While the changes do allow for some additional flexibility, it is important to recognize one rule that has not changed:
ICD-10 codes will be required on all claims beginning October 1, 2015.
In a letter recently sent to Medicare providers, CMS Acting Administrator reiterated this point by saying:
“Starting October 1, Medicare claims with a date of service on or after October 1, 2015 will only be accepted if they contain a valid ICD-10 code.The Medicare claims processing systems will not have the capability to accept ICD-9 codes for dates of service after September 30, 2015 or accept claims that contain both ICD-9 and ICD-10 codes.”

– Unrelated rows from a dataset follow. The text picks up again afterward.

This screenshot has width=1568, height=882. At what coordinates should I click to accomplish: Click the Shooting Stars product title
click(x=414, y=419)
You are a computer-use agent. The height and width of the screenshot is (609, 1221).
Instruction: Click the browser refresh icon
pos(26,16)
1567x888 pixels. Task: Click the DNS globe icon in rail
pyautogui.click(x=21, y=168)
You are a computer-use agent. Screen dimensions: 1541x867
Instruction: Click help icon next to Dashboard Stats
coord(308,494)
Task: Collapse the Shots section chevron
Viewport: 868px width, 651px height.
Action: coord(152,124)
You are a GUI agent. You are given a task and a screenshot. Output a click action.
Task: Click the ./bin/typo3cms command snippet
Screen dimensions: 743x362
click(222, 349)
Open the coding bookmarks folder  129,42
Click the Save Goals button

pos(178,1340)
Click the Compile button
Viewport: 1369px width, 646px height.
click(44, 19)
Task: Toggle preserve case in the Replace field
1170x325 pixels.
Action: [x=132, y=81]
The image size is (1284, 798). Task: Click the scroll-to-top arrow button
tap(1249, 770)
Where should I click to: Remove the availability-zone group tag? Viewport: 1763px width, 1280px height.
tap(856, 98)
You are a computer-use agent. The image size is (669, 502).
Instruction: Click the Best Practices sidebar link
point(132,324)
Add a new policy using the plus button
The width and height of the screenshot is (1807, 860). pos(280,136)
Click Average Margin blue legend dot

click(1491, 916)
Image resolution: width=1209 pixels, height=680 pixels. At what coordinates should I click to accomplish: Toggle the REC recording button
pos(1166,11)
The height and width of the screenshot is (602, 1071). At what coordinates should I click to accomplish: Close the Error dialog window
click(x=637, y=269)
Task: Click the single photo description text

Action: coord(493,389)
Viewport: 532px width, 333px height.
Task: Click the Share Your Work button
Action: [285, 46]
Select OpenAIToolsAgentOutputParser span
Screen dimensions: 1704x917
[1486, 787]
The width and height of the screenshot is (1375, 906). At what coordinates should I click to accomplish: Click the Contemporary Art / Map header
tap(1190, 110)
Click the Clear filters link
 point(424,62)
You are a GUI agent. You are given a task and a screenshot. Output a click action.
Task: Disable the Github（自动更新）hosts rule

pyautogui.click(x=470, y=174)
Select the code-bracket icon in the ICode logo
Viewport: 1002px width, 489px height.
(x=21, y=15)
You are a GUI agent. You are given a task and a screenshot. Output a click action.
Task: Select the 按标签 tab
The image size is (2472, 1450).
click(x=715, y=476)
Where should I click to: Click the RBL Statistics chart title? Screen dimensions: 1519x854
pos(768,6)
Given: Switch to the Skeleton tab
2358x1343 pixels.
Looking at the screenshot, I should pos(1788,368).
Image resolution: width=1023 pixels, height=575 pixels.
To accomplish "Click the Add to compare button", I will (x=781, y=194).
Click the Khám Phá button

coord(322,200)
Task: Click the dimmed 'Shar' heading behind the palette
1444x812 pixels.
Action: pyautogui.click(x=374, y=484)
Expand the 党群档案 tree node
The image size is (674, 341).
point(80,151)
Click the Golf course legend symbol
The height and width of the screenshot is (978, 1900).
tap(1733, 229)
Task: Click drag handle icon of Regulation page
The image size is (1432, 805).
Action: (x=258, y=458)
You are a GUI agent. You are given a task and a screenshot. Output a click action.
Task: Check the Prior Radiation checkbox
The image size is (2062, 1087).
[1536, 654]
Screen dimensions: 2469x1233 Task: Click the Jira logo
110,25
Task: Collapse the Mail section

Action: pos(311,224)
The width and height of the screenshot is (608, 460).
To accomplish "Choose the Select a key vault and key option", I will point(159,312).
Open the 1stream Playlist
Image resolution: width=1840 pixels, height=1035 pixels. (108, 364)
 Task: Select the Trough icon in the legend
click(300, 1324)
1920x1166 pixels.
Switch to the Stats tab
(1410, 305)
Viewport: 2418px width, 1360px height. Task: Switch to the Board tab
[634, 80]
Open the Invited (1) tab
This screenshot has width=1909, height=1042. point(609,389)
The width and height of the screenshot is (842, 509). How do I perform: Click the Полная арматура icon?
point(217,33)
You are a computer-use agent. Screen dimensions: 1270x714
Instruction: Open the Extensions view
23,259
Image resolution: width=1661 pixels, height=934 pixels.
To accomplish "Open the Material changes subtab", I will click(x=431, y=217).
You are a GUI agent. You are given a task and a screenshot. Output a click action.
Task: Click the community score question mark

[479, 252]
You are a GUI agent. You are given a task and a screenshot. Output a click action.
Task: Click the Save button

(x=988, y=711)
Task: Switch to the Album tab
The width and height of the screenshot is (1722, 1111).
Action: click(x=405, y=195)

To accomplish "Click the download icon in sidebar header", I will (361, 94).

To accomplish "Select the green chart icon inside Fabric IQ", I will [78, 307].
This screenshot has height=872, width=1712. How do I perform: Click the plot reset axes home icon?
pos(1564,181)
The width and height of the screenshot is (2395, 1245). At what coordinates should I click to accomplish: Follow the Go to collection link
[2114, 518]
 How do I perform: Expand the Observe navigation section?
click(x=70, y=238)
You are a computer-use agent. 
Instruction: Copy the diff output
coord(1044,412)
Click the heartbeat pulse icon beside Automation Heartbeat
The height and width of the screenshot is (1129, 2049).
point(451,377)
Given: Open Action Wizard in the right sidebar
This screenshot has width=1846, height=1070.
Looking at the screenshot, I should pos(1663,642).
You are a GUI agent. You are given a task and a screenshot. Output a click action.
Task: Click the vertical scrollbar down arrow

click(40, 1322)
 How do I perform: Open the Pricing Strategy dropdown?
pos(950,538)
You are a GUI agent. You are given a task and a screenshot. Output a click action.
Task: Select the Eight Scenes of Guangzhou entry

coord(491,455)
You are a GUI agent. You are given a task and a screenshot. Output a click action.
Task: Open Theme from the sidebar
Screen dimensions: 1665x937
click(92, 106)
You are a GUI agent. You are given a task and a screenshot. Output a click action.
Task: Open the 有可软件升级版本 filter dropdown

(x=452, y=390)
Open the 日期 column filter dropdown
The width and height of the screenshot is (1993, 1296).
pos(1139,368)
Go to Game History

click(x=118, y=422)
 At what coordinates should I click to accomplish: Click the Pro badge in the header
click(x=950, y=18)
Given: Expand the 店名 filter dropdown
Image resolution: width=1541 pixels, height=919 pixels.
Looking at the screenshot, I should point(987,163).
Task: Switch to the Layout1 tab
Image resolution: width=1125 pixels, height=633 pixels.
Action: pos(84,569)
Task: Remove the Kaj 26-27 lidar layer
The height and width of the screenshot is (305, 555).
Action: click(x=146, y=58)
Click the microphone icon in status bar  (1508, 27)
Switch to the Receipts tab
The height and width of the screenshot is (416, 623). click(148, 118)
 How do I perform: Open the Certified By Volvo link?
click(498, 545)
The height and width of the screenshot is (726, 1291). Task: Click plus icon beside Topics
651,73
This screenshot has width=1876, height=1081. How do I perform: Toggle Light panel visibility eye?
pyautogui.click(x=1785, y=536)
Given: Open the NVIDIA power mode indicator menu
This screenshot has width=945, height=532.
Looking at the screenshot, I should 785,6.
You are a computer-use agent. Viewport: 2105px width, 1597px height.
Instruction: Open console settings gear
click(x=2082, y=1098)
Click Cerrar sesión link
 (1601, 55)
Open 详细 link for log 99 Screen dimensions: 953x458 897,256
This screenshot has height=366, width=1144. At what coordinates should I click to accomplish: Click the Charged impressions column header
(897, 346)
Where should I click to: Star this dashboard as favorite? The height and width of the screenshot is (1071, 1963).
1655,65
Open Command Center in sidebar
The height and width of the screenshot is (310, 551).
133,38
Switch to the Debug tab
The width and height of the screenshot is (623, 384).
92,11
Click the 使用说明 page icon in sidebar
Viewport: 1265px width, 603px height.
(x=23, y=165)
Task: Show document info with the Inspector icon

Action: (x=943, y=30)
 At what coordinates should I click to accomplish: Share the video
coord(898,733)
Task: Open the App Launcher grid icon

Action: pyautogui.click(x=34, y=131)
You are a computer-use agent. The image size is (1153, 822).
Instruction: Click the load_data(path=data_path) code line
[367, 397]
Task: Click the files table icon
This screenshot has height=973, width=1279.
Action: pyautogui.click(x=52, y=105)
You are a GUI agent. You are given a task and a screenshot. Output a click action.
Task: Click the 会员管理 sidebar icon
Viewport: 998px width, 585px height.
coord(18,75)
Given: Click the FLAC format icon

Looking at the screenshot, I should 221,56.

THE 1-YEAR ICD-10 TRANSITION PERIOD
The guidelines, in summary, allow for the following:
- Medicare claims will not be denied due solely to the specificity of the code, so long as an ICD-10 code from the correct family of codes is used. No ICD-9 codes will be accepted.
- Similarly, quality-reporting penalties will not be assessed based solely upon code specificity for PQRS, value-based payment modifiers or Meaningful Use.
- The plan also authorizes advances payments to physicians who are unable to process claims due to ICD-10 issues.
- An ICD-10 Ombudsman will be available as part of a communication and collaboration center to help address provider issues.